Uma mulher de 65 anos, encaminhada de Rio Brilhante em estado grave, ficou quase sete horas dentro de uma ambulância na madrugada de quarta-feira, dia 29, aguardando uma vaga para internação em um hospital de Dourados. De acordo com o boletim de ocorrência, a ‘Ficha de Transporte Sanitário Intermunicipal de Paciente Crítico’ descreve que, antes da transferência, a paciente apresentava dor epigástrica intensa há pelo menos três horas, acompanhada de náuseas, vômitos e palidez. A análise clínica indicou uma troponina elevada (5,35), um sinal de lesão nas células do coração, além de um diagnóstico sugestivo de Infarto Agudo do Miocárdio com supradesnivelamento do segmento ST, e um histórico de Doença Pulmonar Obstrutiva Crônica (DPOC) e Acidente Vascular Cerebral (AVC) recente.

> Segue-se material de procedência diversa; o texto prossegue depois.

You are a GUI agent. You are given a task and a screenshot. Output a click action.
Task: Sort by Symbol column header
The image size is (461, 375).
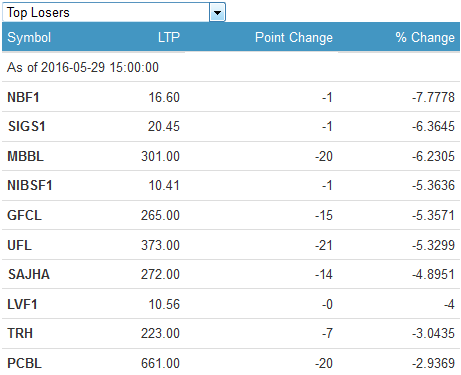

A transferência da idosa ocorreu devido à necessidade de atendimento especializado em cardiologia, sendo enviada do Hospital e Maternidade Associação Beneficente de Rio Brilhante para o Hospital Presbiteriano Mackenzie, em Dourados, que é referência para atendimento de pacientes do Sistema Único de Saúde (SUS). A movimentação foi realizada através do sistema estadual de regulação conhecido como ‘Vaga Zero’, que assegura a recepção de pacientes graves independentemente da disponibilidade de leitos, visando não comprometer o atendimento.
O boletim de ocorrência relata que, embora o setor de regulação do hospital em Dourados tenha formalmente aceitado a paciente, a internação foi recusada ao seu chegar ao Mackenzie por volta das 00h40. Apesar da autorização prévia na central responsável, a mulher permaneceu na ambulância sob os cuidados da equipe de transporte até ser admitida para internação, o que ocorreu somente por volta das 7h.
A equipe médica, juntamente com a enfermeira e testemunhas, registrou a recusa inicial do hospital junto à Polícia Civil, a fim de documentar a situação e possibilitar a adoção de providências legais e eventual responsabilização por irregularidades no atendimento. O caso foi registrado na Delegacia de Pronto Atendimento Comunitário (Depac) como omissão de socorro e será investigado.
A reportagem do Dourados News tentou contato com o Hospital Presbiteriano Mackenzie, mas até o momento não obteve resposta. O espaço permanece aberto para manifestação da unidade hospitalar.